Monday, November 5, 2012

Maintaining voice even when it is not the structural subject

Listening to Miles Davis radio and doing homework.  Currently listening to Joe Pass, one of the all-time great jazz guitarist.

Can take the main subject (me) out of the sentence and it still makes sense.  This way can talk about the secondary subject (the sentence) more clearly.

I'm simply getting out of the way.

Think my blogs should lean more and more to this style.  Short paragraphs, minimalistic but highly grammatic language.

I like that my vocabulary is large than Google's.  It tells me minimalistic and grammatic are both not words.

Shit, I am getting in the way again.  Look at that!  I managed to completely change topics and significantly alter the voice just by inserting the subject into the sentence.

When I add myself as the subject instead of just implying it, it inherently becomes more about me that what I am trying to say.  By merely implying the subject the reader is focusing more on what I am trying to say.  However, when the subject is still necessary, I still add a subject.

Hence, I returned to the initial point I was attempting to make after the introductory paragraph.

I guess this kind of makes this a guide to my style; I use my own version of the standard form of English.

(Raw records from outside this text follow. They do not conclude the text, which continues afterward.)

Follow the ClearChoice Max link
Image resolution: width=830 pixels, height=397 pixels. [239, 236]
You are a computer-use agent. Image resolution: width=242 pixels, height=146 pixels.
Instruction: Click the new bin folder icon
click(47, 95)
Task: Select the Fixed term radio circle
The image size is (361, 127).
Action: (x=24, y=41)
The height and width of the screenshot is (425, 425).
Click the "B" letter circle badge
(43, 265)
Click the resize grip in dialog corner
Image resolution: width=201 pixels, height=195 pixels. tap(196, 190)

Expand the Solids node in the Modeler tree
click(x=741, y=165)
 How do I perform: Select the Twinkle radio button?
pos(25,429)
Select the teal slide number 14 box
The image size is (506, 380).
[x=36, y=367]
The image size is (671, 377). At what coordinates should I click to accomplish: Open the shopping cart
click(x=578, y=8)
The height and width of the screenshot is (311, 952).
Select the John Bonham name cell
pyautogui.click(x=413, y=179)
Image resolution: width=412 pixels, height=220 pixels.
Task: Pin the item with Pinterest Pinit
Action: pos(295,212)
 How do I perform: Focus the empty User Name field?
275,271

Or am attempting too.  I believe only if people understand what I am trying to communicate (clearly) that I will be successful.  The ideas have to tie together not just logically but also structurally.

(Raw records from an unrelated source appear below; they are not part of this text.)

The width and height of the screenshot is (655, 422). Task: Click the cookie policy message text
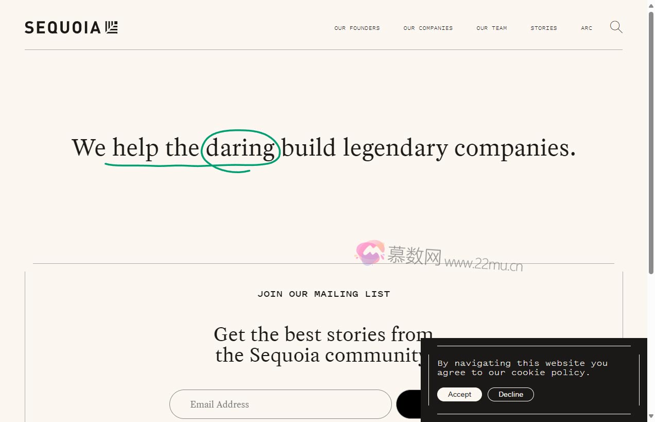tap(523, 368)
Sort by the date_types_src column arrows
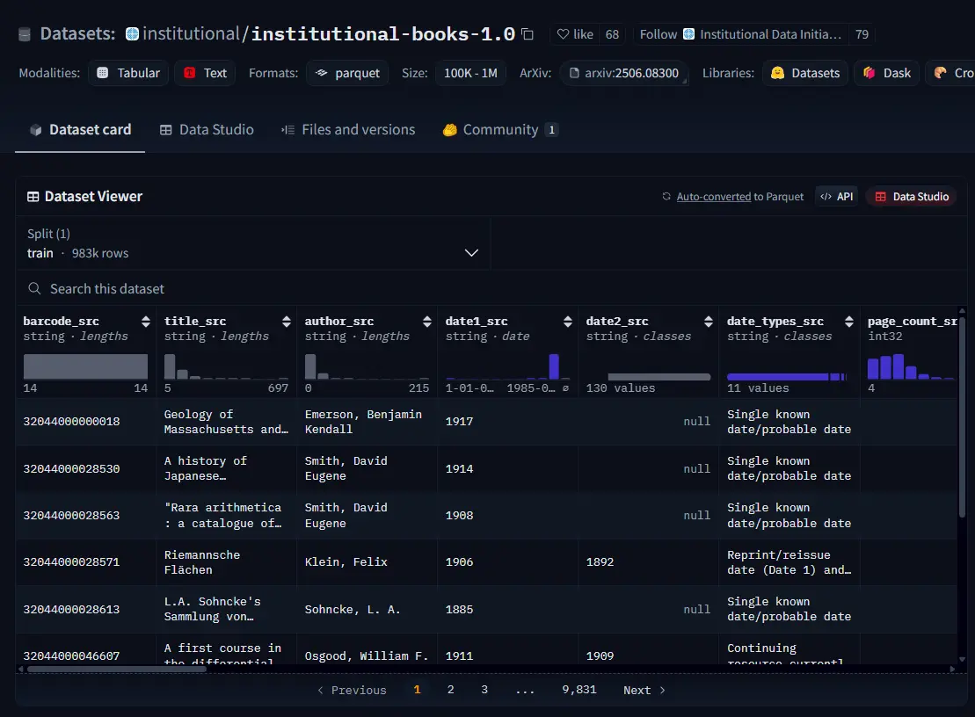This screenshot has height=717, width=975. [848, 322]
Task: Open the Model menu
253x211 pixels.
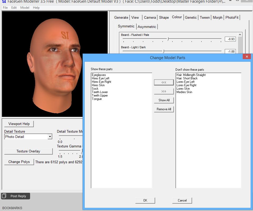Action: click(25, 8)
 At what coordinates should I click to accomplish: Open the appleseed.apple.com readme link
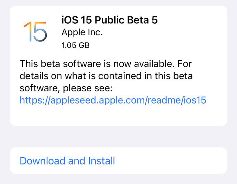coord(113,100)
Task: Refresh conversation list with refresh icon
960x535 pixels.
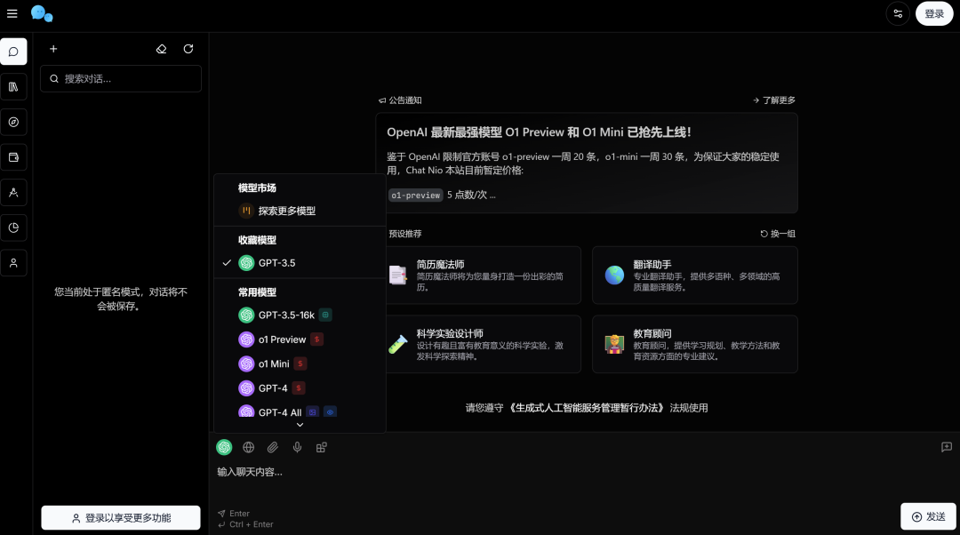Action: pyautogui.click(x=188, y=49)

I would say that when ideas are built in structurally they are easier to understand.  It is evident in good poetry, like Blake.  Yes, it might take a better understanding of the standard form to understand in depth, but it will also be superficially inherent to people who are mostly familiar just with their own dialect -- since all dialects are derived in some way from the standard form and follow logic that is either parallel or sharply contrasting and obvious.  Either that, or, the standard form began as a dialect and through acts of government (whether by an elected government or by a collaboration of the people as a society and following basic tenets of the social contract) became the standard form.

In general, all good writing -- since written language is different from spoken languages and has its own set of challenges, is built around the standard form -- even when mirroring a dialect, the rules that govern it are inherent to anyone who speaks any form of language.  I believe it should be more based more around grammatical universalities, which, in general, the direction language is going due to the internet and globalism.

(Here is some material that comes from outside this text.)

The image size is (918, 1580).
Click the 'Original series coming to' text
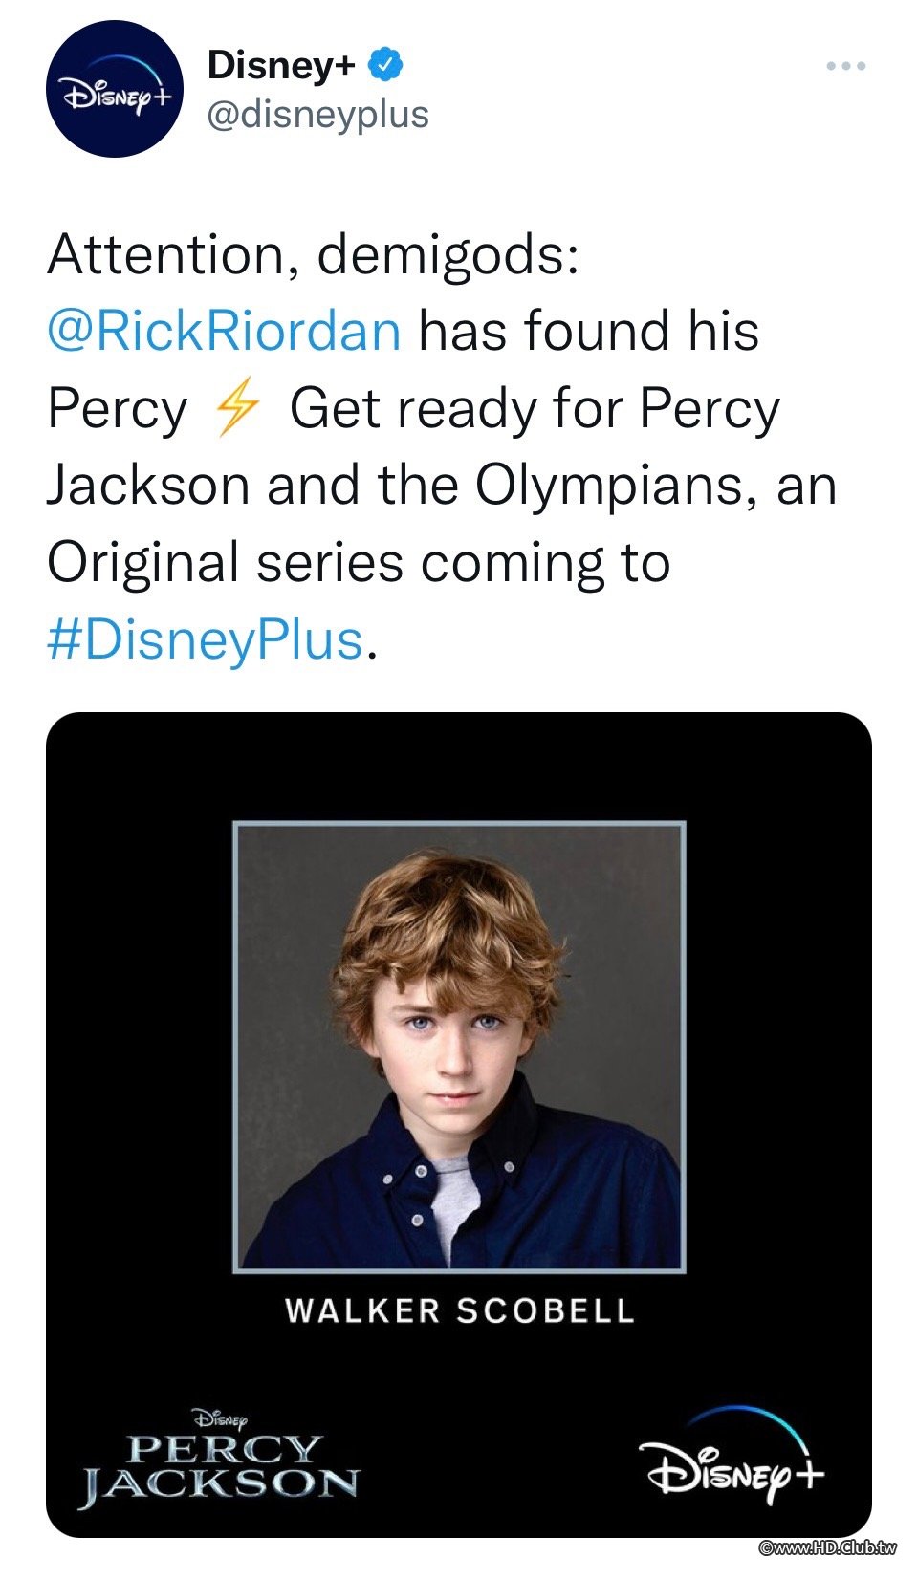click(x=359, y=562)
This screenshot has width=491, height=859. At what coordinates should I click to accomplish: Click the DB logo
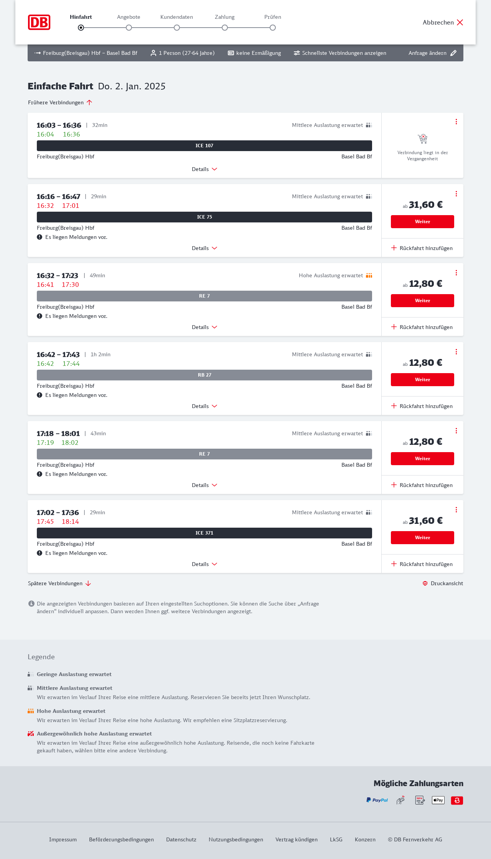click(x=39, y=22)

Either that or we are all being slowly brainwashed by the powers that be and that accounts for it all, but I really don't by that sort of paranoia-based bullshit. I do believe that language is always evolving and that it is interesting to follow its currents, even through literature from the past to today.  

Also, I should point out that perhaps I should have established sooner that I differentiate between spoken and written language.  It is a presupppostion, I suppose, but perhaps it shouldn't be.  I imagine it is easily understand or even already assumed by my audience.  Plus I have probably made mention of it in previous blogs.  I'm not 100% sure about that, but, it seems to me to be pretty likely.

Then again, taking all that into consideration, back to my main point...  Did I maintain my voice throughout that, my subjective point of view, throughout all of that, even when it wasn't presented as such?  I would like to think I did but then again it is hard for me to consider otherwise since I am, like all others, except for Professor X, I am trapped in my own mind.  And I am not at all discounting the possibility that my mind might be a warped, scrambled, confusing place where most speech acts or uses of language are really just mindless rambles.

Is it bad that I kind of hope that most people are all cross-eyed and confused by the time they get to the end of this post?